Representative testimonials based on typical engagements; attributions are role-based. Individual results vary.
FAQ
Common questions
Q.What is a fractional Chief Growth Officer for a law firm?+
A fractional Chief Growth Officer is a senior revenue executive who owns your firm’s whole growth engine part-time — keeping marketing, intake, business development, and retention aligned to one number so growth stops leaking between teams.
Q.How is a fractional CGO different from a CMO or COO?+
Where a CMO handles marketing and a COO handles operations, a CGO orchestrates across them — owning the whole revenue engine rather than a single function.

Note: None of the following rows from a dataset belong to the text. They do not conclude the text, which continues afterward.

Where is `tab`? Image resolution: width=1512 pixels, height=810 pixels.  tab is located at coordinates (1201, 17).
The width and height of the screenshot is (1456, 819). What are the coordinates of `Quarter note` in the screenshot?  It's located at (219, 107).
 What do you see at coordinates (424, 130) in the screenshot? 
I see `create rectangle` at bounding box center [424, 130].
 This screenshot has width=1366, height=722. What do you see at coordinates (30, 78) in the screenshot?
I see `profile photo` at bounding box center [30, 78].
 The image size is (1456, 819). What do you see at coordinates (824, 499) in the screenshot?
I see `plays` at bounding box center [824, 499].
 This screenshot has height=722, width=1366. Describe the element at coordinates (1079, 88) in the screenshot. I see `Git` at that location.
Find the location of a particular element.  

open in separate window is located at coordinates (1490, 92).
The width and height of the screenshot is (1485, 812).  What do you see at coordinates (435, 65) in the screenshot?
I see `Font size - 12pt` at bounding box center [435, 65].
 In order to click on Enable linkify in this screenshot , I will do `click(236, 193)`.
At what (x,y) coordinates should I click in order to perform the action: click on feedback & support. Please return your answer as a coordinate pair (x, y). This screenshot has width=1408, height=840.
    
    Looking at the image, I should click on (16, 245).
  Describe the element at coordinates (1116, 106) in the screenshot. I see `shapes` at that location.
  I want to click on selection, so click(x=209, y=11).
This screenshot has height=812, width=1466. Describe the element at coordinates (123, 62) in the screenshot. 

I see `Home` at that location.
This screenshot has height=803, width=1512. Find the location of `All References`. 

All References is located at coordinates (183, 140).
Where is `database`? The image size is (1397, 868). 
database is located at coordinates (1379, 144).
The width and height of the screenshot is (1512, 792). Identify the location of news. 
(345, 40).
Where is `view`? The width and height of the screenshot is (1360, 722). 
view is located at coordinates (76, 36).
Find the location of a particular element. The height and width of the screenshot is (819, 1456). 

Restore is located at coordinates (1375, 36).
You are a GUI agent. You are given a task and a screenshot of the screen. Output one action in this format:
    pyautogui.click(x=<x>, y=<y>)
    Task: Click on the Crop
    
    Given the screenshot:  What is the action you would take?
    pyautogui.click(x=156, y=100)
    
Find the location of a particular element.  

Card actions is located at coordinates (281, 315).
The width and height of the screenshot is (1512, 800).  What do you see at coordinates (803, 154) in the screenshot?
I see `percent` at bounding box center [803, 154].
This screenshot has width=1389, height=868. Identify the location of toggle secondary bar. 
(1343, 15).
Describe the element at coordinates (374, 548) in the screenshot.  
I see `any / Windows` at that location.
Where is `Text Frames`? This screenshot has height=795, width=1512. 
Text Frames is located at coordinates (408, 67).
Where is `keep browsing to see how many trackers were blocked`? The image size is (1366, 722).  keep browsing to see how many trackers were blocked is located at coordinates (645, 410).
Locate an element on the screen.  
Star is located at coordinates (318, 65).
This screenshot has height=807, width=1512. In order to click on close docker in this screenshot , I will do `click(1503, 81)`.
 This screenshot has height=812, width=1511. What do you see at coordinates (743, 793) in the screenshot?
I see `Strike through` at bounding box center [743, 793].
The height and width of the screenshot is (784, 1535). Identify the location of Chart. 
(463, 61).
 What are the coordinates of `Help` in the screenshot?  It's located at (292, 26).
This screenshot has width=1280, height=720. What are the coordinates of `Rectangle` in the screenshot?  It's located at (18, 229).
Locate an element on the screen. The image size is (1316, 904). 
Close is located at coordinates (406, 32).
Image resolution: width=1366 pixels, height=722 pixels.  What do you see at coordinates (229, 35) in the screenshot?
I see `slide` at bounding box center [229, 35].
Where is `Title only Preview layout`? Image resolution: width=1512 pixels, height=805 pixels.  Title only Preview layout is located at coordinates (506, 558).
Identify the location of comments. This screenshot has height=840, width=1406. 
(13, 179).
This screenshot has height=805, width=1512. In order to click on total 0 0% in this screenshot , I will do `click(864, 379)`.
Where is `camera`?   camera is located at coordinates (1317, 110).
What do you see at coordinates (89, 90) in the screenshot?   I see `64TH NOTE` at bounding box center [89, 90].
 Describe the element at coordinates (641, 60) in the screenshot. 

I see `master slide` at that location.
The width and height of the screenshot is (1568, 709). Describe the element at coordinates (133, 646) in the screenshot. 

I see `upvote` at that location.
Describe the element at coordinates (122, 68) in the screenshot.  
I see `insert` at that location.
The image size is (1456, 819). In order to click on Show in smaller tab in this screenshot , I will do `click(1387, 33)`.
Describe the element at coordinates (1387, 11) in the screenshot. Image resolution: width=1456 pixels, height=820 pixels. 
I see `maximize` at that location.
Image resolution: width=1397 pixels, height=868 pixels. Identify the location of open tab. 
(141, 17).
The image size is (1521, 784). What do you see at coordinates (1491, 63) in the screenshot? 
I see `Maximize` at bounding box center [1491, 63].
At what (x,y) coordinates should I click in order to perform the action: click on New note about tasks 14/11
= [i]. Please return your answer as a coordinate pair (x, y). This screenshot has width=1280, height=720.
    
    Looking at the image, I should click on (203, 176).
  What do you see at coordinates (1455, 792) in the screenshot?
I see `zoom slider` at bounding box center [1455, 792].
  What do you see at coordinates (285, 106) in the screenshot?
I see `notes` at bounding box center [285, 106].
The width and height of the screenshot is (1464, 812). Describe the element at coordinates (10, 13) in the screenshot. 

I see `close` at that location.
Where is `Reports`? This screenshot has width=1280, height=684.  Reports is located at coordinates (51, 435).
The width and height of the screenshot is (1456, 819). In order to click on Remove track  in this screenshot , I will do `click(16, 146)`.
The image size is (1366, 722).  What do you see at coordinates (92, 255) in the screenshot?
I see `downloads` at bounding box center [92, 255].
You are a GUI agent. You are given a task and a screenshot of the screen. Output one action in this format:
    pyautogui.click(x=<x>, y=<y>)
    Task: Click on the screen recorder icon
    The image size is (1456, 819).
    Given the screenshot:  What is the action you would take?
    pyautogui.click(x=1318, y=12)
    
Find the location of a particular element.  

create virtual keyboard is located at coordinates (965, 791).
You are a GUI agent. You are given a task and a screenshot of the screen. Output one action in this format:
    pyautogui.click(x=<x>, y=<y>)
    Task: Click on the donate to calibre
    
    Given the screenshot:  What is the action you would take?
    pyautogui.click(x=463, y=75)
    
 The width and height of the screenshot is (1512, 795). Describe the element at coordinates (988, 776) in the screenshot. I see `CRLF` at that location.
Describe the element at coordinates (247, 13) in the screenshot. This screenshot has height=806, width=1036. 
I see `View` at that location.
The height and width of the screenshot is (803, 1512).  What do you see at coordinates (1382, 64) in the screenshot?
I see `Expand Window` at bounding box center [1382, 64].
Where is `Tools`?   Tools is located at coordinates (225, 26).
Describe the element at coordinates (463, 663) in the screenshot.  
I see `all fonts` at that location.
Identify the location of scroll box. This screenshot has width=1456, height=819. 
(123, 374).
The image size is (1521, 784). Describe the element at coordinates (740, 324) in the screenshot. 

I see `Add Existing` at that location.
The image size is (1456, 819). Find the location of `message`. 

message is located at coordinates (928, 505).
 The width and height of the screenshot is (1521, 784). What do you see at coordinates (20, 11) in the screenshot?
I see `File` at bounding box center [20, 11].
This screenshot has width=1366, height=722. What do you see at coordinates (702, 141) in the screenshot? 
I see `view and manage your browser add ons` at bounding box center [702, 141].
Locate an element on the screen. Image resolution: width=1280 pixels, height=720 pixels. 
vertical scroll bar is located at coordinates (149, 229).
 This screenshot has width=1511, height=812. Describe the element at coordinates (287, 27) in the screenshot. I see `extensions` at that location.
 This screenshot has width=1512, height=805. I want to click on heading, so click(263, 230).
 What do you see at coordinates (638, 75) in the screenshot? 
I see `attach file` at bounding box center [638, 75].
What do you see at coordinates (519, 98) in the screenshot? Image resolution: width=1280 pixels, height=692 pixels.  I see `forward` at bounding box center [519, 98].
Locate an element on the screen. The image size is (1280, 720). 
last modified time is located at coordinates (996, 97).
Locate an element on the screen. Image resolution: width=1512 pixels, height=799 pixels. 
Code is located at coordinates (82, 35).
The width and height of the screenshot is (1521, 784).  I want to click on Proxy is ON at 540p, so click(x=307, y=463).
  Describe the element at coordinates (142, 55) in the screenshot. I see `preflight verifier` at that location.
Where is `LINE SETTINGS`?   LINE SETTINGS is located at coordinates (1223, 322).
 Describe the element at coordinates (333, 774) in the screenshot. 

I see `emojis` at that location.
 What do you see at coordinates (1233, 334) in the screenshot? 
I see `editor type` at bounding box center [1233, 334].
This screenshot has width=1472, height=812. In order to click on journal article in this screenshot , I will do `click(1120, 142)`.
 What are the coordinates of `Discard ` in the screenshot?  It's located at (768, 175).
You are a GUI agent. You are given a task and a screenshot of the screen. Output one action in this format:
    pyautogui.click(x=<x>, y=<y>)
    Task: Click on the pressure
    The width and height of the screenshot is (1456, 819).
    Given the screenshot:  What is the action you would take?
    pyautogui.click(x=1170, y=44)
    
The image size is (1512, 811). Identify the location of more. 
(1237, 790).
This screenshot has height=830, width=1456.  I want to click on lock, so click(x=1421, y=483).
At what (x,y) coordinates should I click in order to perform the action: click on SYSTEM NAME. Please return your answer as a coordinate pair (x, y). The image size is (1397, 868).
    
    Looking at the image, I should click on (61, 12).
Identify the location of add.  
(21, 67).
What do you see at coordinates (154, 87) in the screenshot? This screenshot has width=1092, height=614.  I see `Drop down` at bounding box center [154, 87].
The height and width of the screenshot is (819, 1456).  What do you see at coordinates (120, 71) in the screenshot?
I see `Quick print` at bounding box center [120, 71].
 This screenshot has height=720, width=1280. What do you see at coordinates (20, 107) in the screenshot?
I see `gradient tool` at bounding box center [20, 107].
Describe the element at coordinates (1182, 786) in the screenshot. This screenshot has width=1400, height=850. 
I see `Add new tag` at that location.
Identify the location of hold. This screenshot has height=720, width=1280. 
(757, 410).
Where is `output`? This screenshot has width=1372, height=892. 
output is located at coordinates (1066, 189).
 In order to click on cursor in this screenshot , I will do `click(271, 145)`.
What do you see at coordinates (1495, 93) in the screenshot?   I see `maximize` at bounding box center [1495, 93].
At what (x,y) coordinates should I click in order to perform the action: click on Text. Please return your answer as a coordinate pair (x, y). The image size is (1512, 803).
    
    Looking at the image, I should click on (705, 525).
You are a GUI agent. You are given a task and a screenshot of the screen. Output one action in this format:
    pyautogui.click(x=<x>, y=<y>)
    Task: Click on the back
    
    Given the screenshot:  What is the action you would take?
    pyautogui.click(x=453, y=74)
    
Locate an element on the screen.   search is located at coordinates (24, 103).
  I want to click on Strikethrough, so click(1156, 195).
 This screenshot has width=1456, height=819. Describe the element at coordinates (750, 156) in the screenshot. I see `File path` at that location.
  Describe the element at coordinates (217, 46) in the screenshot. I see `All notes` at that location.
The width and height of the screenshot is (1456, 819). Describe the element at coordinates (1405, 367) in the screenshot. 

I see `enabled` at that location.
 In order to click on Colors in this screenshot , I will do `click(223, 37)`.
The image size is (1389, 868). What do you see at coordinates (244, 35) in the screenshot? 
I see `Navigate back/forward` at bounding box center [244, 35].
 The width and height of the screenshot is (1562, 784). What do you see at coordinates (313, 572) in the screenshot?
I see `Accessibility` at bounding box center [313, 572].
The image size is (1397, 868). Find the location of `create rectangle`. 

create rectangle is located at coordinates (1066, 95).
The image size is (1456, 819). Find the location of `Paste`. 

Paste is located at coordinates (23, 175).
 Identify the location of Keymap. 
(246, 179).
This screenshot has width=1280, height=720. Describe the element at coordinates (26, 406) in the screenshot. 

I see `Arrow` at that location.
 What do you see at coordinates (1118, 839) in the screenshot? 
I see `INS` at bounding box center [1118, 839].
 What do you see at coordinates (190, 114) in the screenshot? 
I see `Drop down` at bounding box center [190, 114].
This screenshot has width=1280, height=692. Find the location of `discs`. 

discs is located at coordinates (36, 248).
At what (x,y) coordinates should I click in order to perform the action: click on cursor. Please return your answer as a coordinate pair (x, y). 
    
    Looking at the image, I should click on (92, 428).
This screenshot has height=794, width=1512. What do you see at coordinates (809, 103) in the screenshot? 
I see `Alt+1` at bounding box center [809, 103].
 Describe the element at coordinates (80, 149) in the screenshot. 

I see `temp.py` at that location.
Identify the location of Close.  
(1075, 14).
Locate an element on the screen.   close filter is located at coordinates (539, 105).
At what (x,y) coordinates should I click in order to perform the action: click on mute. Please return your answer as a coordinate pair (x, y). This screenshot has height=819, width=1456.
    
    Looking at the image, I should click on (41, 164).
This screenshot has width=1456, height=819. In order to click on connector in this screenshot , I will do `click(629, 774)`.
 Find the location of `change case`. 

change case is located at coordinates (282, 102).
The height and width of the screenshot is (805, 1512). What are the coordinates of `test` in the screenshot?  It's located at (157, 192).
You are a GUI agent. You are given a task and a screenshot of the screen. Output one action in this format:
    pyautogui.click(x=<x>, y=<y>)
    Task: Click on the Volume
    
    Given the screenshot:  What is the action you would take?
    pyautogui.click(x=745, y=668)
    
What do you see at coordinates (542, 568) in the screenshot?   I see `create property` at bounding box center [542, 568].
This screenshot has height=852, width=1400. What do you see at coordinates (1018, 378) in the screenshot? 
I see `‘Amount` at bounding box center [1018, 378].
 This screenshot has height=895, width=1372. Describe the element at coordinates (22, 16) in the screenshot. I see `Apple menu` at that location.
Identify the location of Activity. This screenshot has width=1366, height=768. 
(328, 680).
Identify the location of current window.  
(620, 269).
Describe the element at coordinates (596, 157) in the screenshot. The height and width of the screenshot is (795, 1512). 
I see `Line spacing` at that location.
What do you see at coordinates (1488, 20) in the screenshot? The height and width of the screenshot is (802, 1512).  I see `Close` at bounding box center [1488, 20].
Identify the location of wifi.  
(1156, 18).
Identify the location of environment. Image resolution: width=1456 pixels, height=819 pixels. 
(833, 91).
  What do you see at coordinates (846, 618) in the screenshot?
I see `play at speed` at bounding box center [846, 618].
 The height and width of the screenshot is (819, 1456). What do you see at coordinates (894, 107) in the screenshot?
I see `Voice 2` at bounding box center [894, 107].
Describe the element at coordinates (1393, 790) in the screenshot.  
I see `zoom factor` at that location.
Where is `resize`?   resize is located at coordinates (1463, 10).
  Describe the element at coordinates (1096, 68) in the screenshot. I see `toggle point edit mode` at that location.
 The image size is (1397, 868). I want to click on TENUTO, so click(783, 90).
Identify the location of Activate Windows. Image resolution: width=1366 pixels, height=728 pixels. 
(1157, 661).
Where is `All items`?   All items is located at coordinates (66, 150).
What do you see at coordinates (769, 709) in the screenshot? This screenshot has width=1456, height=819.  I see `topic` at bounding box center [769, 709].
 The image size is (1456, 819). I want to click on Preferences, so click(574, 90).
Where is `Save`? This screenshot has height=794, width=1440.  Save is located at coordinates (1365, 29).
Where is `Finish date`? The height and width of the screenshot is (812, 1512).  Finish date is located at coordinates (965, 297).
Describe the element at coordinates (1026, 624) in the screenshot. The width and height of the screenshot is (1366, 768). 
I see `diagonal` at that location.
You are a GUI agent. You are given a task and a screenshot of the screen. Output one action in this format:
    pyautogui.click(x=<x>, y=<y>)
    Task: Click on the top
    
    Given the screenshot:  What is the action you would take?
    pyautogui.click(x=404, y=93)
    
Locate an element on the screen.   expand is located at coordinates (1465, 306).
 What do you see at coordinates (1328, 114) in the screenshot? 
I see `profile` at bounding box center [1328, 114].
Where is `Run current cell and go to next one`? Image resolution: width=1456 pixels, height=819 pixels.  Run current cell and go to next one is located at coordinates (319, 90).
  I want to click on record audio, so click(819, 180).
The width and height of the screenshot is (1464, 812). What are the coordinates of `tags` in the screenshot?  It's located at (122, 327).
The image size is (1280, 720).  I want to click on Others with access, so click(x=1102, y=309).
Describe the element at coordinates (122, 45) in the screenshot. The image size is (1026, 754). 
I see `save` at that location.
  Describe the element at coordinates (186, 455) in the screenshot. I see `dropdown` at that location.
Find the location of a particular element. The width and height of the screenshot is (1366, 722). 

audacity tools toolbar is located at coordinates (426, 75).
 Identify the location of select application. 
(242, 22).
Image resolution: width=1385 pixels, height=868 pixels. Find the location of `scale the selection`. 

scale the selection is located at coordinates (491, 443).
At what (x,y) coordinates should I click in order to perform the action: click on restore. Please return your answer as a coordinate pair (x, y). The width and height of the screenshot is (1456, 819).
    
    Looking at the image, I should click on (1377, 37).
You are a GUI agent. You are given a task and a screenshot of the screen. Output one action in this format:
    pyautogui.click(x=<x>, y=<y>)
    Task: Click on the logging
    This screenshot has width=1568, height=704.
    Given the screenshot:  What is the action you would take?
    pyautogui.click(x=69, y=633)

Q.How much does a fractional CGO cost in Gertrude?+
Expect a fixed monthly fee far under a full-time growth executive’s $250,000–$450,000+ package, set in the diagnostic by firm size and scope.
Q.What does a fractional CGO actually own?+
Everything that moves revenue: demand, intake and speed-to-lead, conversion and BD, and retention and referrals — consolidated onto a single scoreboard.
Q.What size law firm benefits from a fractional CGO?+
Firms in the $1 million to $100 million+ range get the most value, especially when marketing, intake, and sales each work hard but report separately and qualified leads slip through the handoffs.
Q.Do you work with law firms in Gertrude, AR?+
Yes — Verdict Growth Partners serves law firms in Gertrude, AR and across the country, working remotely with on-site visits as needed.
Verdict Growth Partners
Ready to put one owner on your firm’s growth?
Schedule an executive strategy call; we’ll map your revenue engine and show you where qualified leads are slipping away.